Si Loki connaît aussi bien les faiblesses et les vices des dieux, c’est parce que le Trickster sait tout, rien ne lui échappe. En effet, dans plusieurs religions, il est le messager des dieux et le dieu des carrefours ; car c’est le dieu qui est à la croisée des mondes, servant d’intermédiaire entre le monde des mortels et celui des immortels. Ainsi, les Yoroubas d’Afrique, les adeptes de la Santéria (à Cuba), du Candomblé (au Brésil) et du Vaudou (qu’il soit africain, tahitien, ou du Nouveau-Monde) commencent tous leurs rituels, sans exception, par une invocation et des offrandes au dieu-Trickster (Eshu / Elegua / Exu / Papa Legba). L’idée, derrière ce canon rituel, est la suivante : n’oubliez surtout pas le Trickster ! Sinon, fâché, il déformera volontairement votre demande auprès des dieux, et vous mettra dans l’embarras. De plus, puisqu’il est le messager des dieux, c’est lui qui transmet, aux mortels, les ashé (énergies) de ceux-ci : impossible donc, de recevoir les bénédictions des dieux sans passer par le Trickster !

La question que j’ai posée en guise de titre pour cet article n’est donc pas tant exagérée que cela… Le Trickster, le plus puissant des archétypes ? Je ne sais pas.

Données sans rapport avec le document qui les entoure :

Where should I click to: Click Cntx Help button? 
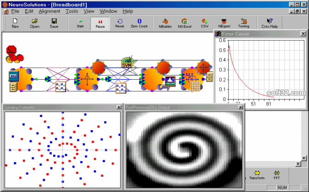pyautogui.click(x=270, y=23)
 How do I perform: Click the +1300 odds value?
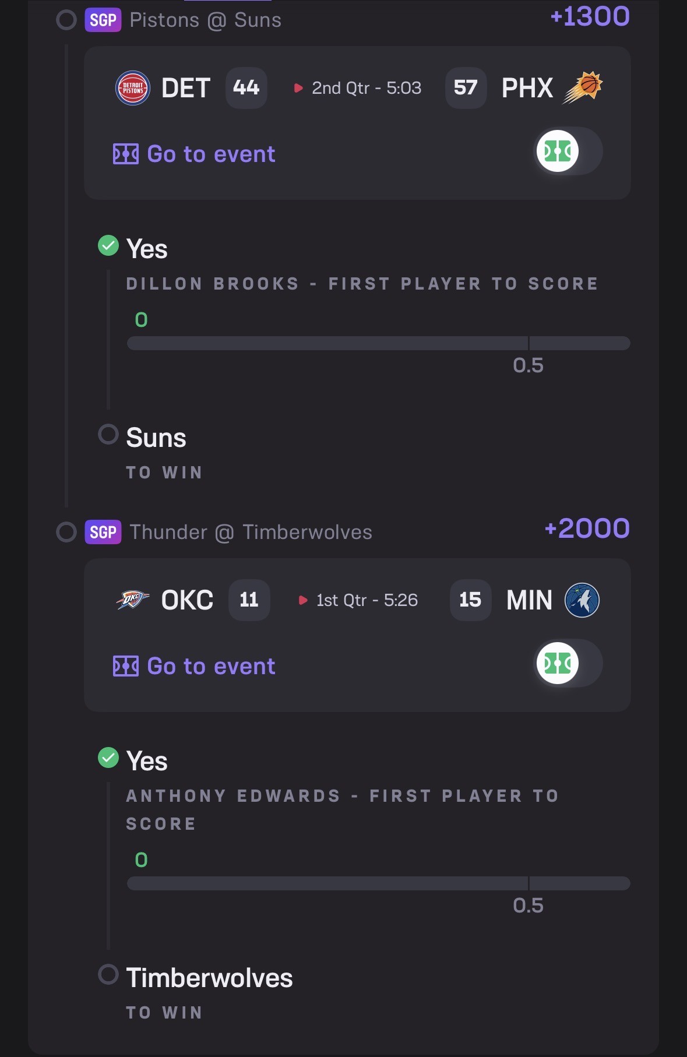click(590, 16)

Et j’aime à penser que tous les archétypes sont d’une égale importance au sein de notre cosmos intérieur. Mais ce qui est certain, c’est qu’il s’agit d’un archétype extrêmement puissant. C’est pour cette raison que les Scandinaves ont fait de Loki le frère-juré d’Odin, le roi des dieux. Et c’est ce qui explique, aussi, pourquoi les monothéistes en ont fait, dans leurs religions, « l’ennemi numéro un » ; et que les missionnaires se sont longtemps servi de lui pour prouver aux populations qu’ils cherchaient à convertir à leur foi qu’elles étaient dans l’erreur car elles vénéraient le malin.

En hypnose archétypale, il serait peut-être bon de nous inspirer des religions africaines (et afro-américaines, par extension), à savoir chercher à nous attirer, d’emblée, les faveurs du Trickster, avant-même peut-être d’entrer en contact avec les autres archétypes, et, en tout cas, pour éviter que celui-ci, fâché de ne pas être invité à l’assemblée des dieux intérieurs, ne s’y invite pour y jouer des tours indésirables et semer le chaos et la confusion. Il faudra surtout, et ce sera peut-être le chantier du siècle à venir, lui accorder, dans nos vies, l’importance qu’il mérite, afin que nos civilisations, nos dieux et nos egos, confrontés à nouveau aux énergies chaotiques mais nécessaires du Trickster, ne se prennent plus autant au sérieux, ne se croient plus autant invulnérables, et qu’ils regagnent une certaine humilité face au grand théâtre des forces cosmiques qu’est l’univers.